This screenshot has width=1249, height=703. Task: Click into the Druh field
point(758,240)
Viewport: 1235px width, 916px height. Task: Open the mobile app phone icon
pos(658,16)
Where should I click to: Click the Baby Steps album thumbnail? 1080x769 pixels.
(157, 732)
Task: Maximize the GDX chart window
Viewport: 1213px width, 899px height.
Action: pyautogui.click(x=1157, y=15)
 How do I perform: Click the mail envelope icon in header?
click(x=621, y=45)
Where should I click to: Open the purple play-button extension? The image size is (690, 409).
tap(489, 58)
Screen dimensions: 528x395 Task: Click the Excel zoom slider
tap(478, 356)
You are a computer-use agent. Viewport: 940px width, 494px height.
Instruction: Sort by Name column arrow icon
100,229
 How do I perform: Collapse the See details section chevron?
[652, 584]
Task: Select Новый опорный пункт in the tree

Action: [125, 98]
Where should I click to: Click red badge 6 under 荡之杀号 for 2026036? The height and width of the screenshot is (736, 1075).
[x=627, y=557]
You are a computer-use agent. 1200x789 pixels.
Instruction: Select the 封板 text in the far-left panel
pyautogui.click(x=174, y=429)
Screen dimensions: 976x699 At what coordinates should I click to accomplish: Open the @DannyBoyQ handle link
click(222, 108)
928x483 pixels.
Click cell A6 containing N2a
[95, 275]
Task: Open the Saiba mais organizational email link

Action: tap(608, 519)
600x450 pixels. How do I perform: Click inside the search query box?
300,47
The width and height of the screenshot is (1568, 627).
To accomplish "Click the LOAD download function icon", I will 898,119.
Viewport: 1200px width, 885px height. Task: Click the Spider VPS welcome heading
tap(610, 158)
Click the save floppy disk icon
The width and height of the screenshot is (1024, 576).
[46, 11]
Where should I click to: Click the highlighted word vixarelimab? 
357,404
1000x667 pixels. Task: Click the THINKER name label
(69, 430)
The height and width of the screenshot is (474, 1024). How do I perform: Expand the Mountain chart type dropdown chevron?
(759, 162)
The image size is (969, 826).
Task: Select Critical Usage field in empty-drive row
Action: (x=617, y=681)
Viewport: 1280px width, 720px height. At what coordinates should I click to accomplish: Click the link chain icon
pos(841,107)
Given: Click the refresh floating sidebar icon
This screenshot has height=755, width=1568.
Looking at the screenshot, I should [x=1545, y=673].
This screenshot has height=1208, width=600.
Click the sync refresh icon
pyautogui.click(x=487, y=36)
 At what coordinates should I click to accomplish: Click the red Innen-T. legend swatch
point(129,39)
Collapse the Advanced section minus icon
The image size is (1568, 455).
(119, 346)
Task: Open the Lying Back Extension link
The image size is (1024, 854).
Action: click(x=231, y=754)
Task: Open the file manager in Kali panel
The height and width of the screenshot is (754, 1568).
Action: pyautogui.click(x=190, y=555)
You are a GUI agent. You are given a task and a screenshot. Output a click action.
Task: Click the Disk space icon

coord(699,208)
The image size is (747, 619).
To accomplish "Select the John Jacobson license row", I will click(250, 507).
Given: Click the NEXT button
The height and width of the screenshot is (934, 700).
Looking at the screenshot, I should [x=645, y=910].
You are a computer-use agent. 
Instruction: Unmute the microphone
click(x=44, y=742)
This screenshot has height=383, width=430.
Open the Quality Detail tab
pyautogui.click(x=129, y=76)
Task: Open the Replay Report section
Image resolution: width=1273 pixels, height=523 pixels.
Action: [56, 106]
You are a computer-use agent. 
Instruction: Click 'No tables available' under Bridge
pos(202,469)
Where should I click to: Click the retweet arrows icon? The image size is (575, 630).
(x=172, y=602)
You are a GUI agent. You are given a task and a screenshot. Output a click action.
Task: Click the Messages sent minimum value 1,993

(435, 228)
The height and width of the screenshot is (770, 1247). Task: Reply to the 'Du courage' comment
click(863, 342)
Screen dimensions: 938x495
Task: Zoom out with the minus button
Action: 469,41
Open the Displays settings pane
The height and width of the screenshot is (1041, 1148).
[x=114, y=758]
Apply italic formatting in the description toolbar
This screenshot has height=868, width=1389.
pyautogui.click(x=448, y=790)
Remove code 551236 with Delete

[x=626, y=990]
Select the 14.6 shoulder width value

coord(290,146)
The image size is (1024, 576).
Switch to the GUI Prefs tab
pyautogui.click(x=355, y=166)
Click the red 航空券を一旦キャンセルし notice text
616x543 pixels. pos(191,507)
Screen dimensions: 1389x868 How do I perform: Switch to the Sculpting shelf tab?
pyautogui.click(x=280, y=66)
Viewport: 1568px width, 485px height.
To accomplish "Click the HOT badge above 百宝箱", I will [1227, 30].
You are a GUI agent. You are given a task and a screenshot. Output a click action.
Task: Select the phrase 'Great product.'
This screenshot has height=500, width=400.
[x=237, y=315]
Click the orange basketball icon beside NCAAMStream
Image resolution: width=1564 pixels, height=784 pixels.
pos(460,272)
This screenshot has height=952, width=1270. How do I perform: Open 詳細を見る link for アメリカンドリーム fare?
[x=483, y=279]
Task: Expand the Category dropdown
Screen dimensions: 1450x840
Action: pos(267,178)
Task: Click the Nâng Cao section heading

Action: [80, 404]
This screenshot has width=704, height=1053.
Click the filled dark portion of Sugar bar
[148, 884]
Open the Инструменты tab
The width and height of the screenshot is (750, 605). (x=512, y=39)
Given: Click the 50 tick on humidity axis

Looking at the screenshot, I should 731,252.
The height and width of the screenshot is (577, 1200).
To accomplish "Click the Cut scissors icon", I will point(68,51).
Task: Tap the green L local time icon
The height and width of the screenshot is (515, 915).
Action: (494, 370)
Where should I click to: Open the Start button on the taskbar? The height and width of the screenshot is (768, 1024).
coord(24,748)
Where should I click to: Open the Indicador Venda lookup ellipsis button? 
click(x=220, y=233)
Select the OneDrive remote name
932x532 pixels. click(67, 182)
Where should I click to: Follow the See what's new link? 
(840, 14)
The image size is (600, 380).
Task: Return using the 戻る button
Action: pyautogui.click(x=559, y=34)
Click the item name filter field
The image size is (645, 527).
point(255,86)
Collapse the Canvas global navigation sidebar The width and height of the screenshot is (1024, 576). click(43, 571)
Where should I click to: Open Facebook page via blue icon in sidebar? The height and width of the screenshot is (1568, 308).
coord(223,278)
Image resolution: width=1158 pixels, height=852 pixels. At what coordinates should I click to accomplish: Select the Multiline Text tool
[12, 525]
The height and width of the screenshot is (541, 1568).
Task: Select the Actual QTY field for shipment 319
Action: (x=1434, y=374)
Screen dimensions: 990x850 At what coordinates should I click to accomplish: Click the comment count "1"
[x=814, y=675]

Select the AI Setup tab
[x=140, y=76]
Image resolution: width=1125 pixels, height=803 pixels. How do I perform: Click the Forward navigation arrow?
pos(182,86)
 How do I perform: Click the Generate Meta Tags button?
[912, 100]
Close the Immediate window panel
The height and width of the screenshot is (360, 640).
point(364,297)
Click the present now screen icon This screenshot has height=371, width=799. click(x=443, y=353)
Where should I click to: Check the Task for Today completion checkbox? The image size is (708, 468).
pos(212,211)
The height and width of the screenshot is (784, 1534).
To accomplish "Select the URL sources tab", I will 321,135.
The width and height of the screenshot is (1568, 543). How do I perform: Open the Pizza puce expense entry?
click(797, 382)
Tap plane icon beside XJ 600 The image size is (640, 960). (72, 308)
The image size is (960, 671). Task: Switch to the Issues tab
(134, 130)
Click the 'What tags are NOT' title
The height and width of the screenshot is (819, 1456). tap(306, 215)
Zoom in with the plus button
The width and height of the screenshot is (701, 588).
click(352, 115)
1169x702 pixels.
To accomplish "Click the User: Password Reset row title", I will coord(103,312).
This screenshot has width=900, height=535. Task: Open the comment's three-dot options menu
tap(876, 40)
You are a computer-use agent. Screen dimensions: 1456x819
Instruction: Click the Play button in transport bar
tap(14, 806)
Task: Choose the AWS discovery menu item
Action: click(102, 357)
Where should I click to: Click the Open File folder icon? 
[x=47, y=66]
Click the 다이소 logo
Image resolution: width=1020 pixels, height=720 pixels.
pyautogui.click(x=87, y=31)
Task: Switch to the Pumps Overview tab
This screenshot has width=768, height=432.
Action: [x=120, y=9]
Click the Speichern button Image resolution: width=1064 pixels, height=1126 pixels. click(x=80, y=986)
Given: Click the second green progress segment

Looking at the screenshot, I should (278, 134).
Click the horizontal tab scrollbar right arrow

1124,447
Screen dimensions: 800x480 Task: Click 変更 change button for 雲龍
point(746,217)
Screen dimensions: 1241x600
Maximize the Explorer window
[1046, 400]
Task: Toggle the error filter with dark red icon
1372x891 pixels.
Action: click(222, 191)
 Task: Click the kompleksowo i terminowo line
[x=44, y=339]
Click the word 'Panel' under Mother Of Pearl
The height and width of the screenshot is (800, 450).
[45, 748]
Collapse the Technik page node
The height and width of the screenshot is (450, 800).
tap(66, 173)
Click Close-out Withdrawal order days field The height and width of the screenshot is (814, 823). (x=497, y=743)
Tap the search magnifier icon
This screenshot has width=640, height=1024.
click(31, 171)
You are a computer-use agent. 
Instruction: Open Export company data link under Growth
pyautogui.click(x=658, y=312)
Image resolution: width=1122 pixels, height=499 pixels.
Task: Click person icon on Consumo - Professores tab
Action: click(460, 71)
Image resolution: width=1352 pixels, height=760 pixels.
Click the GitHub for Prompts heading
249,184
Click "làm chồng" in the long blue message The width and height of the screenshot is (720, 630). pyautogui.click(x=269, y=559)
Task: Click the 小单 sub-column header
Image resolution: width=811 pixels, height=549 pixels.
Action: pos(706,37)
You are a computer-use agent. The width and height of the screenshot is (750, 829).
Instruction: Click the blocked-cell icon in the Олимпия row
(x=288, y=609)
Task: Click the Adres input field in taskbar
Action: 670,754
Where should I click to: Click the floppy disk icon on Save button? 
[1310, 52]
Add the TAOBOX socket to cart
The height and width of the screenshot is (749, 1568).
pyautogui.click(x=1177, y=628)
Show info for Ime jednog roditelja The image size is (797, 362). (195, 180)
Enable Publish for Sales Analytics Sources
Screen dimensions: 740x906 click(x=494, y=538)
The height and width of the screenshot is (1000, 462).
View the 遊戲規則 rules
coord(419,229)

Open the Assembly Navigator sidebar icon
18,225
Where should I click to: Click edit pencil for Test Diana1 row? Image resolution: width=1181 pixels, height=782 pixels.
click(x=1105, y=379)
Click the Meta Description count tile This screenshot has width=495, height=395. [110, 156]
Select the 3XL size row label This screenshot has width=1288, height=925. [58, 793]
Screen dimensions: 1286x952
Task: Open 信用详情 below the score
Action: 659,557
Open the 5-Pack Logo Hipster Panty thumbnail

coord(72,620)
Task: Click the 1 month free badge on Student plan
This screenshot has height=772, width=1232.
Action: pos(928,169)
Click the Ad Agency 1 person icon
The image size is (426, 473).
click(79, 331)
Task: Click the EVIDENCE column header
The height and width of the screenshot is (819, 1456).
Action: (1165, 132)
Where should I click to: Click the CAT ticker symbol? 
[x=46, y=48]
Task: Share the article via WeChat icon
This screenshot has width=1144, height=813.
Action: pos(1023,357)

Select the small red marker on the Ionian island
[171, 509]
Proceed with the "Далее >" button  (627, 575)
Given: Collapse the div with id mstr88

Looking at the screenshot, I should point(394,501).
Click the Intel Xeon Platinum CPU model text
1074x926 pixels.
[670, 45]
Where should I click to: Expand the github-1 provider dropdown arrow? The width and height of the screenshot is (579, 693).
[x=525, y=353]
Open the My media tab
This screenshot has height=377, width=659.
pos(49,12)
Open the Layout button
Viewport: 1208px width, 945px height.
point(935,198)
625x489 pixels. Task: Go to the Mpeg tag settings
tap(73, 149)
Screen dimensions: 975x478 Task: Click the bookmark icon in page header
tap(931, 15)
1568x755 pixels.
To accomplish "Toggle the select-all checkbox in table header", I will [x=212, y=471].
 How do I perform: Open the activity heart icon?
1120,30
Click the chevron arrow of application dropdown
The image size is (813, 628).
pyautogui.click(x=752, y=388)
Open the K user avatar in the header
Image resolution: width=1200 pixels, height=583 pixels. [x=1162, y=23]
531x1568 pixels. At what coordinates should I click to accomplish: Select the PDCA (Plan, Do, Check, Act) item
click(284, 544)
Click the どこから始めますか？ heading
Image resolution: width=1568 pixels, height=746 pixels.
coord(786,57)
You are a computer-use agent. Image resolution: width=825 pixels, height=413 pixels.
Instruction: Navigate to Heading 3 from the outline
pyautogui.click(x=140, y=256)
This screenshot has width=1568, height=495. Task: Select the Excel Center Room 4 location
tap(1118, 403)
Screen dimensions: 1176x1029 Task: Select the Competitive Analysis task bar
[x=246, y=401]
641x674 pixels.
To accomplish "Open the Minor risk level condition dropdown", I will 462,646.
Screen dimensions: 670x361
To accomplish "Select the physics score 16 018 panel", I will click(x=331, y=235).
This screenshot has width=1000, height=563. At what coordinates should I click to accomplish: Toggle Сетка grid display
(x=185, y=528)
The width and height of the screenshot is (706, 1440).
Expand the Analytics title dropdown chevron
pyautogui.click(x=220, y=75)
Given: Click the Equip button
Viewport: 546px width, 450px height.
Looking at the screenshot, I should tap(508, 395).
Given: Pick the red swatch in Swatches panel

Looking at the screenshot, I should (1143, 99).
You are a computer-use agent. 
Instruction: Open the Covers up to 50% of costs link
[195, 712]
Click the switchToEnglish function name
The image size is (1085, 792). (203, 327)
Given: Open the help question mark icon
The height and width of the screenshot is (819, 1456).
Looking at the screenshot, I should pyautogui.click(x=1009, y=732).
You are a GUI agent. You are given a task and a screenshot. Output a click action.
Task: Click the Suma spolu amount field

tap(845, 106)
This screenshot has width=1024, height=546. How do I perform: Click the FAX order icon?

[WHAT IS BEING ASKED]: Give again, word for word, the records from their first line to the one with "You are a computer-use agent. 1200x789", and leave out all else.

[OUTPUT BELOW]:
This screenshot has width=1249, height=703. Task: Click into the Druh field
point(758,240)
Viewport: 1235px width, 916px height. Task: Open the mobile app phone icon
pos(658,16)
Where should I click to: Click the Baby Steps album thumbnail? 1080x769 pixels.
(157, 732)
Task: Maximize the GDX chart window
Viewport: 1213px width, 899px height.
Action: pyautogui.click(x=1157, y=15)
 How do I perform: Click the mail envelope icon in header?
click(x=621, y=45)
Where should I click to: Open the purple play-button extension? The image size is (690, 409).
tap(489, 58)
Screen dimensions: 528x395 Task: Click the Excel zoom slider
tap(478, 356)
You are a computer-use agent. Viewport: 940px width, 494px height.
Instruction: Sort by Name column arrow icon
100,229
 How do I perform: Collapse the See details section chevron?
[652, 584]
Task: Select Новый опорный пункт in the tree

Action: [125, 98]
Where should I click to: Click red badge 6 under 荡之杀号 for 2026036? The height and width of the screenshot is (736, 1075).
[x=627, y=557]
You are a computer-use agent. 1200x789 pixels.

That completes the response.